Homework 1 is now posted to the course website. It is due next Friday at 1:30pm. 

To turn in the HW, you can either drop a paper copy off at Adam's office (I will soon have a box outside my door for submissions), or by email to the homework guru (in this case Raga).

If you have any questions about the HW, or just want to point out typos, please post them as comments on this post and then the TAs/prof will respond ASAP. 

Don't forget to start early!

37 comments:

  1. For 4b, do we necessarily have to include two paths for each pair? (My first path is the shortest/only path I could find)

    ReplyDelete
  2. The same path can certainly serve as "first" and "shortest". I just want you to report both so that we can talk in lecture about how close the two turn out to be on average across the class.

    ReplyDelete
  3. On 1(b), I think I've constructed a graph that works, but I'm having trouble calculating diameter and distance exactly for an c. Is this required?

    ReplyDelete
  4. Also, where are the slides from the probability review posted?

    ReplyDelete
  5. @robert I guess you don't need to calculate the exact diameter, but if you don't, you do need to prove that it's at least 3 (or c).
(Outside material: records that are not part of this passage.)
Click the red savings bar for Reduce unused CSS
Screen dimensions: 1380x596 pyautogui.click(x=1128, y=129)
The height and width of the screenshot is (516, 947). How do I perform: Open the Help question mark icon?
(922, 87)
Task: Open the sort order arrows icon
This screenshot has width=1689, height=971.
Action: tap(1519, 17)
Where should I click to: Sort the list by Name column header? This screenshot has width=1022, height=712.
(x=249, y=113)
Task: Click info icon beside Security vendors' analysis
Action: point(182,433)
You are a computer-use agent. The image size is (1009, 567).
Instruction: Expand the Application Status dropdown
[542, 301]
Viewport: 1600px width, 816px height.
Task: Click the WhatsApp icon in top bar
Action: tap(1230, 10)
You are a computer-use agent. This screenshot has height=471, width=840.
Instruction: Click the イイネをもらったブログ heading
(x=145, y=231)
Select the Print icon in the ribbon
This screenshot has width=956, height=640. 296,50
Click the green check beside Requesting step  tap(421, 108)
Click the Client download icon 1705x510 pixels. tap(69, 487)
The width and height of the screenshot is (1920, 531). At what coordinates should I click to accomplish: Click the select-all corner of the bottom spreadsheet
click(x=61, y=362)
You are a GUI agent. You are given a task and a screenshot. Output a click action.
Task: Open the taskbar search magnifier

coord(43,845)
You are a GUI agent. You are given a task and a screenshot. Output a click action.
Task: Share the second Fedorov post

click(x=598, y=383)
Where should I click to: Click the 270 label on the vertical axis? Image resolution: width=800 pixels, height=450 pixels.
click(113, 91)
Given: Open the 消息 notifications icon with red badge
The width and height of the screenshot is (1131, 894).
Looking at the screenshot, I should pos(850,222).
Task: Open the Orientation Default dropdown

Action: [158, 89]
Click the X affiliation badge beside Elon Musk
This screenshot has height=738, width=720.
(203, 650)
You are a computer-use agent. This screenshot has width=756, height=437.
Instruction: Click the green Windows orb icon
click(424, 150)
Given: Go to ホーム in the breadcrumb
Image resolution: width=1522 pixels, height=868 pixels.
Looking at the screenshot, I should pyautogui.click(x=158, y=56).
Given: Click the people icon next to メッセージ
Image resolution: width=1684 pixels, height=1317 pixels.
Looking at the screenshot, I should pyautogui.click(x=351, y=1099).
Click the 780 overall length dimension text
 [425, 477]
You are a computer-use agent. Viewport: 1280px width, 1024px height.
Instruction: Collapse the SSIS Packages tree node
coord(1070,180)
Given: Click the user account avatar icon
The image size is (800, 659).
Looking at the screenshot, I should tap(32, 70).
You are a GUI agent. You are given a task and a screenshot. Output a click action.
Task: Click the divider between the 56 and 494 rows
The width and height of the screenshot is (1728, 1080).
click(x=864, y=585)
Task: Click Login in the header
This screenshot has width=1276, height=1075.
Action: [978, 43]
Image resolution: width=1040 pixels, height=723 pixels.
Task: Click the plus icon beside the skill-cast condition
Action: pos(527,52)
    And, sorry, I didn't get the slides from the probability refresher posted yet. That'll likely happen either tomorrow or Monday.

    ReplyDelete
  6. Thanks, I'm more worried about the average distance though, because calculating it involves a summation of many values. (maybe (number of nodes)^2?) Without this I don't know if the diameter is 3 times the average or less.

    ReplyDelete
  7. @Robert: Your graph should be such that you can easily compute the average distance, or at-least an upper bound to it.

    ReplyDelete
  8. For the 4b: Where do we get data on which scientist who have collaborated?

    ReplyDelete
  9. For 4(b) there are several resources you can use - the simplest is just to look at the list of publications on the authors' websites. You can use Google Scholar or Microsoft Academic Search to search for publications. If you come across any such tools on the Web, you are welcome to use it, and say so on your submission.

    ReplyDelete
  10. Q: "in the hwdata1.txt given, in the edgedef>node1,node2 list, there is 0
    listed where as there is no node '0' which is in the node list. So, I
    am confused as to what this actually means. Can you please throw light
    upon this?"
    A: Please use the new "hw1data_updated.txt" data file from the course website (it was updated yesterday, but we forgot to add a comment here about it - sorry for the inconvenience).

    ReplyDelete
  11. Q: 3(a) "The procedure described gives us a file with names of friends. Is there a way to get it in the node number format as the sample text file given? So that it will be easier to analyze it."
    A: The sample text file is actually an anonymized version of the actual file generated by one of your TAs. No, the tool will not directly give you the node number format - if you think it could save a lot of time, you could write your own script that does that.

    ReplyDelete
  12. For 4a, can we list category pages (such as http://en.wikipedia.org/wiki/Category:California_Institute_of_Technology_faculty) as one of the links as well?

    ReplyDelete
  13. I'm confused about the definition of diameter. Is it the longest path between two nodes? Or is it the longest "shortest distance between two nodes" (directly substituting the definition of distance into the given definition of diameter)?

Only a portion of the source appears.